▶ [Information given]:
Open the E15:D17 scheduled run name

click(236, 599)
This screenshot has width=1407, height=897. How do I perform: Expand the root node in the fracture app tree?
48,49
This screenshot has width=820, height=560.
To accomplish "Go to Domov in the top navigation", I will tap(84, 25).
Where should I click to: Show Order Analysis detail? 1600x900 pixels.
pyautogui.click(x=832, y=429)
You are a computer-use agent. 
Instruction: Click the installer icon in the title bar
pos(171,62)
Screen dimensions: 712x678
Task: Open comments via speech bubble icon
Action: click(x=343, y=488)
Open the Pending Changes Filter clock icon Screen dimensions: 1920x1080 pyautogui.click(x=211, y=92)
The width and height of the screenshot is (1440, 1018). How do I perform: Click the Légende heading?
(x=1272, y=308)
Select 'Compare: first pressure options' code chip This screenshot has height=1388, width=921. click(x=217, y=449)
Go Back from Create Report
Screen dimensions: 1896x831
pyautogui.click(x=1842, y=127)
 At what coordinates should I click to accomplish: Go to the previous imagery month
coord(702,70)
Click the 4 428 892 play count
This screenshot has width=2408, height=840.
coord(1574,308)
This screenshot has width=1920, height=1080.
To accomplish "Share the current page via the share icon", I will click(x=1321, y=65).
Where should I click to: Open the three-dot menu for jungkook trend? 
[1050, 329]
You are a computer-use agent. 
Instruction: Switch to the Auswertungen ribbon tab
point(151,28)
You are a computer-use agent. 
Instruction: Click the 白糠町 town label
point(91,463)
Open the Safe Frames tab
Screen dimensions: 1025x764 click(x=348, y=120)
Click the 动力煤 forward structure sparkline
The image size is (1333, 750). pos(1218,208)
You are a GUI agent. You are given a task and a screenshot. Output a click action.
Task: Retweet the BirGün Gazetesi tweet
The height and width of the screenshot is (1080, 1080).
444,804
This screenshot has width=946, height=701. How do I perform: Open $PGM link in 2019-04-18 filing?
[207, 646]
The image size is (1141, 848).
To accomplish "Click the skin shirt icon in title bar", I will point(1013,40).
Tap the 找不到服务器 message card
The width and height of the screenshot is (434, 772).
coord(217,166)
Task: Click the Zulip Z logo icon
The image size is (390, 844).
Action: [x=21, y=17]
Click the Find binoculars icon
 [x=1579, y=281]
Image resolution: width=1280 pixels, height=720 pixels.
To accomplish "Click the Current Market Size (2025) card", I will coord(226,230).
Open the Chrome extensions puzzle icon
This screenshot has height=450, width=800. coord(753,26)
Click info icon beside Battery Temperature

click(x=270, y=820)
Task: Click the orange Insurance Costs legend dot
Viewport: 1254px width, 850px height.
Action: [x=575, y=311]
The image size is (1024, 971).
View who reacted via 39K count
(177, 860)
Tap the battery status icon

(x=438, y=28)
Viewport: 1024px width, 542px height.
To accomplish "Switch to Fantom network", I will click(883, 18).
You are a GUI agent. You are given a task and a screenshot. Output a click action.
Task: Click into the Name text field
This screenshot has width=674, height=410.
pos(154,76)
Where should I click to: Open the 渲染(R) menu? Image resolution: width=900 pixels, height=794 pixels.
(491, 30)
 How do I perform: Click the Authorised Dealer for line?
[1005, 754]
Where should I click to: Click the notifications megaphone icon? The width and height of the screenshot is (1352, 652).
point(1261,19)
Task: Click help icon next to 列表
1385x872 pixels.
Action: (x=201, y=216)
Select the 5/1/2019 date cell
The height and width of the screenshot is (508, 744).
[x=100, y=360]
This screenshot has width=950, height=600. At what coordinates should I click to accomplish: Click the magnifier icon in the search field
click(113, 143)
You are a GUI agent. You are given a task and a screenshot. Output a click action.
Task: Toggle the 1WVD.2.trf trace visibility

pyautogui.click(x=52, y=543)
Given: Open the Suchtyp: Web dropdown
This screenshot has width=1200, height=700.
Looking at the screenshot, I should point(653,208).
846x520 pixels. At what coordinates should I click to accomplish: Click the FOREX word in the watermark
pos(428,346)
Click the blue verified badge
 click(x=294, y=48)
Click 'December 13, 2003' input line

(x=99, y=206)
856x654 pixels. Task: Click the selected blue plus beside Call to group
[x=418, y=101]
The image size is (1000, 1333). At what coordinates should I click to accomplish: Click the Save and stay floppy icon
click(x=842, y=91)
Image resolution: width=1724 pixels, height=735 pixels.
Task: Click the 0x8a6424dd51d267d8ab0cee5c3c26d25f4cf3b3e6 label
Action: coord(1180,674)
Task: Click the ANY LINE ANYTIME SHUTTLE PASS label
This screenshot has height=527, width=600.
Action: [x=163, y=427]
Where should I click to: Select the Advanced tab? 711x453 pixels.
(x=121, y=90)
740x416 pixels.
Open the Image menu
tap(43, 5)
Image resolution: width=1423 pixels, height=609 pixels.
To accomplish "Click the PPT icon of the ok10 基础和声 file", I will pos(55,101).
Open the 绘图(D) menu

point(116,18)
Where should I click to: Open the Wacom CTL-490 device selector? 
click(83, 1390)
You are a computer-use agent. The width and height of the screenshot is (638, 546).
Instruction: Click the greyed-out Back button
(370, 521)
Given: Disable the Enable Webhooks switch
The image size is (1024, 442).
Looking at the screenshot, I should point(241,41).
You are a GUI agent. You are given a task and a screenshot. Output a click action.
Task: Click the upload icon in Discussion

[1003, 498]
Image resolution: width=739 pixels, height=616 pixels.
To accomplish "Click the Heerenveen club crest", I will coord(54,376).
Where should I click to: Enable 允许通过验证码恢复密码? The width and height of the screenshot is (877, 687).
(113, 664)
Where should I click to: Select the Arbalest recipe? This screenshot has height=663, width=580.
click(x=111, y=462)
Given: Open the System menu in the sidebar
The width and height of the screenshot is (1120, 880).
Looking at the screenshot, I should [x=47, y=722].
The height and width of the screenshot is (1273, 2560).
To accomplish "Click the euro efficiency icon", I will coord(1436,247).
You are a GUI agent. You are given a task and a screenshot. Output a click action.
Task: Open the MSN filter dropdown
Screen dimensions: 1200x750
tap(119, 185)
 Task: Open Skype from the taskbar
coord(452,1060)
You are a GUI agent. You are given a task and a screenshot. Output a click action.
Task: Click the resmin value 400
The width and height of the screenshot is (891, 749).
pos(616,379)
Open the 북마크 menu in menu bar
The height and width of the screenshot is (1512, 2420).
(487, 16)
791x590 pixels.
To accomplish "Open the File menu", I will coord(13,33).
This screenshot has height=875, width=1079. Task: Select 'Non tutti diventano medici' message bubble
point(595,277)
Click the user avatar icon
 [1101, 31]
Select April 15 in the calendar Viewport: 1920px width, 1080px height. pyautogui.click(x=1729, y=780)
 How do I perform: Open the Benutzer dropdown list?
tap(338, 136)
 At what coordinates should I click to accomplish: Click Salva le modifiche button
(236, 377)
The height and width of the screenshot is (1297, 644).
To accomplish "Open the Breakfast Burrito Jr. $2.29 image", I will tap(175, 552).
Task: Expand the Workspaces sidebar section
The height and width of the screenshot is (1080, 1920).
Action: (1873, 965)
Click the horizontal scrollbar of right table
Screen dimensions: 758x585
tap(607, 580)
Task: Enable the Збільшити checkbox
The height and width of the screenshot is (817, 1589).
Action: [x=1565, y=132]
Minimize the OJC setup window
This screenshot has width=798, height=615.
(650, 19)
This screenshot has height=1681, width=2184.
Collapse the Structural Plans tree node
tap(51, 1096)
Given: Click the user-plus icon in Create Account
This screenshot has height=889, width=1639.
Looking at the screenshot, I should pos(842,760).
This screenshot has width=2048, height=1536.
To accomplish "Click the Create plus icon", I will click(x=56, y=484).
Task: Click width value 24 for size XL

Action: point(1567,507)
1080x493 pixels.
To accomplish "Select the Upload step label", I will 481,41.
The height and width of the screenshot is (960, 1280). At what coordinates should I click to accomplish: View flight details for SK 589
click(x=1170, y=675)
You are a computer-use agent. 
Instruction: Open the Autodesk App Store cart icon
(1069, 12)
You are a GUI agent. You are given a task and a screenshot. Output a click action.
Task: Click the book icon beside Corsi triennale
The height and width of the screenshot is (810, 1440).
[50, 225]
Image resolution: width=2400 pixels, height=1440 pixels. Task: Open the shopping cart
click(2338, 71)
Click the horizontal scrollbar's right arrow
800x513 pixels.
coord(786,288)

▶ [Task statement]: Please repeat the entries starting at the very first one and ending at the line that contains "pyautogui.click(x=1842, y=127)", switching "Légende" to "Legend" and leaving everything else unchanged.

▶ [Solution for this task]:
Open the E15:D17 scheduled run name

click(236, 599)
This screenshot has width=1407, height=897. How do I perform: Expand the root node in the fracture app tree?
48,49
This screenshot has width=820, height=560.
To accomplish "Go to Domov in the top navigation", I will tap(84, 25).
Where should I click to: Show Order Analysis detail? 1600x900 pixels.
pyautogui.click(x=832, y=429)
You are a computer-use agent. 
Instruction: Click the installer icon in the title bar
pos(171,62)
Screen dimensions: 712x678
Task: Open comments via speech bubble icon
Action: click(x=343, y=488)
Open the Pending Changes Filter clock icon Screen dimensions: 1920x1080 pyautogui.click(x=211, y=92)
The width and height of the screenshot is (1440, 1018). How do I perform: Click the Legend heading?
(x=1272, y=308)
Select 'Compare: first pressure options' code chip This screenshot has height=1388, width=921. click(x=217, y=449)
Go Back from Create Report
Screen dimensions: 1896x831
pyautogui.click(x=1842, y=127)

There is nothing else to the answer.